AVAILABLE DATA ▸

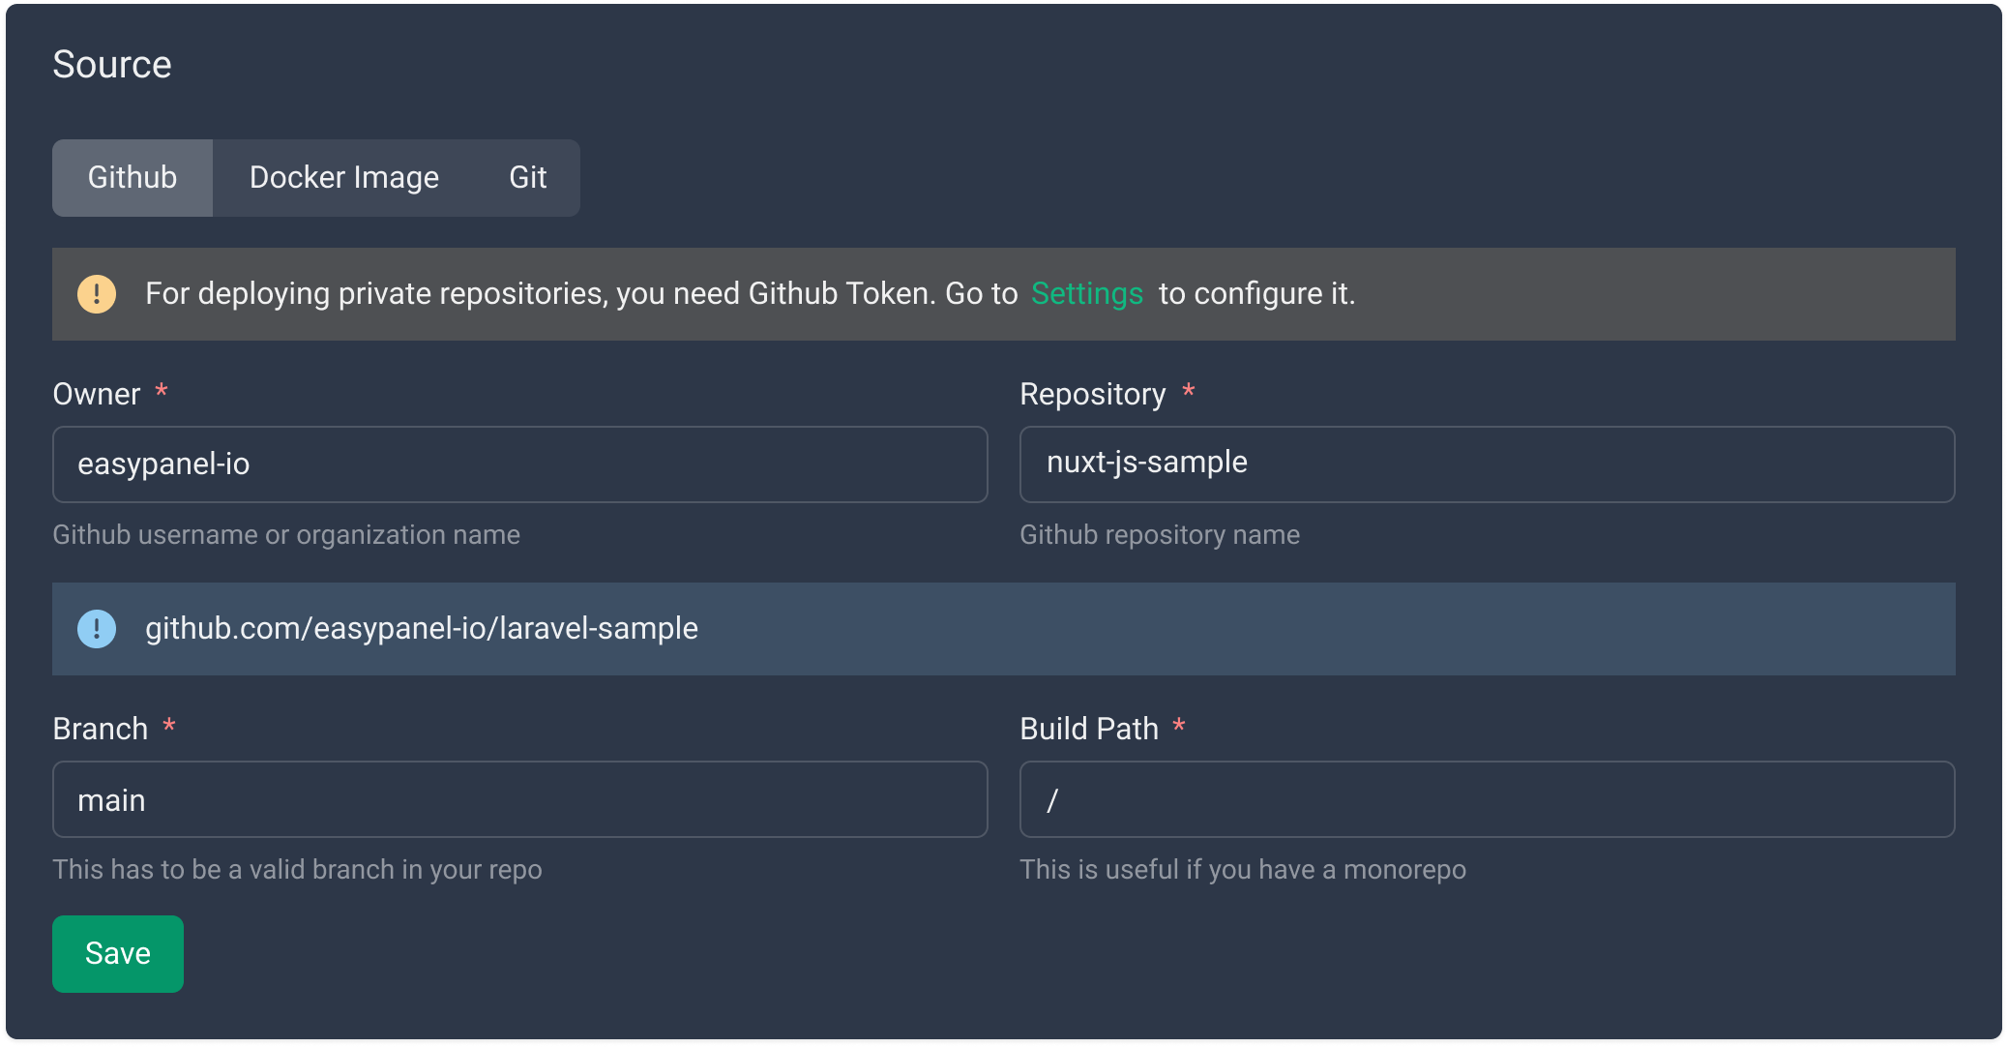Click the valid branch helper text

[x=297, y=869]
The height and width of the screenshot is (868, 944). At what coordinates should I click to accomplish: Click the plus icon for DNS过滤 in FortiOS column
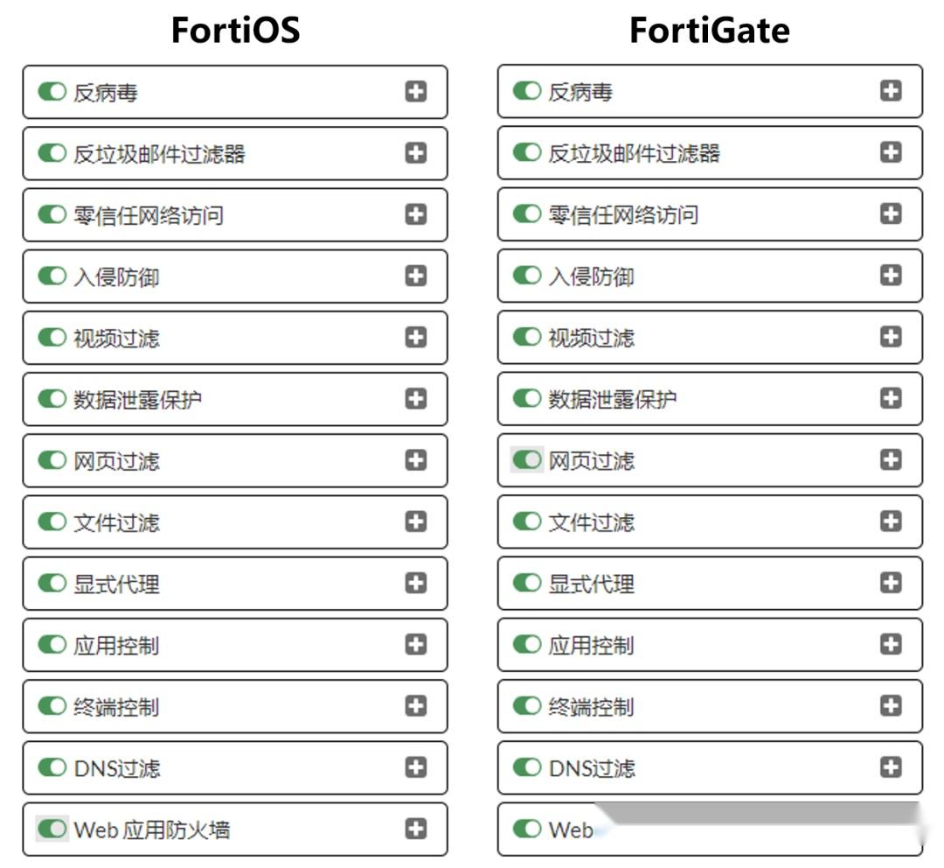point(417,767)
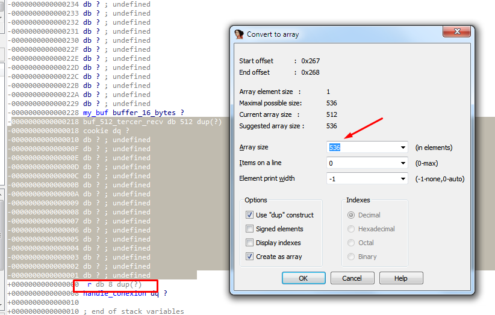Click the my_buf buffer_16_bytes stack entry
Image resolution: width=495 pixels, height=315 pixels.
tap(133, 113)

DIRECTIONS FOR THIS TASK ▸ Write out the data above line for line, without any changes, and leave out the pictures.

EXERCISE RESULT ▸
Click the valid branch helper text

[x=297, y=869]
The height and width of the screenshot is (868, 944). At what coordinates should I click to accomplish: Click the plus icon for DNS过滤 in FortiOS column
point(417,767)
Click the my_buf buffer_16_bytes stack entry
Image resolution: width=495 pixels, height=315 pixels.
tap(133, 113)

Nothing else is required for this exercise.